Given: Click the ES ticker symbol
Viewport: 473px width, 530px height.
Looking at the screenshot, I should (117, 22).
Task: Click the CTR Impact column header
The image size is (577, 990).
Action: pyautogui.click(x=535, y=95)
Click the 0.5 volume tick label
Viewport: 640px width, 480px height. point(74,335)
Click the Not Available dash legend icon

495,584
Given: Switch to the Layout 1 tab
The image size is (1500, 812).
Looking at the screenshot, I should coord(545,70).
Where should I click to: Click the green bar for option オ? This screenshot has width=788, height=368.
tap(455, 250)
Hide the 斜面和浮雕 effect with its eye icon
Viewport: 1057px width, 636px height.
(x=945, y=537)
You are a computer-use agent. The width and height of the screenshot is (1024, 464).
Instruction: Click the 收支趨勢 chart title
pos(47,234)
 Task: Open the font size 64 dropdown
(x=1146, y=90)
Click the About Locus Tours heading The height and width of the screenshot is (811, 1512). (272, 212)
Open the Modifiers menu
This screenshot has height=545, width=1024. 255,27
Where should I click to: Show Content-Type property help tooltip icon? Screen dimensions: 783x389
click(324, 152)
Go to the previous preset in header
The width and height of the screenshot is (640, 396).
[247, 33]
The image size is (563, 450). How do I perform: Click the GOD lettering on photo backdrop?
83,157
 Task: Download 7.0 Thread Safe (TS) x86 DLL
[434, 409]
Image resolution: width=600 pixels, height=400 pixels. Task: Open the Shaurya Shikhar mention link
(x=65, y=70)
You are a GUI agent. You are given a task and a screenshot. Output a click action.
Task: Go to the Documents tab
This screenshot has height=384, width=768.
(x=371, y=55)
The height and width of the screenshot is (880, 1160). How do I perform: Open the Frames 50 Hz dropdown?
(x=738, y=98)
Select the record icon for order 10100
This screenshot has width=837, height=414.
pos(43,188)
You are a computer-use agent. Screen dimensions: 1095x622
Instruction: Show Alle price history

- - -

EXERCISE
Every line above carrying the word "header" needs to be shown.

SOLUTION
Task: Click the CTR Impact column header
Go to the previous preset in header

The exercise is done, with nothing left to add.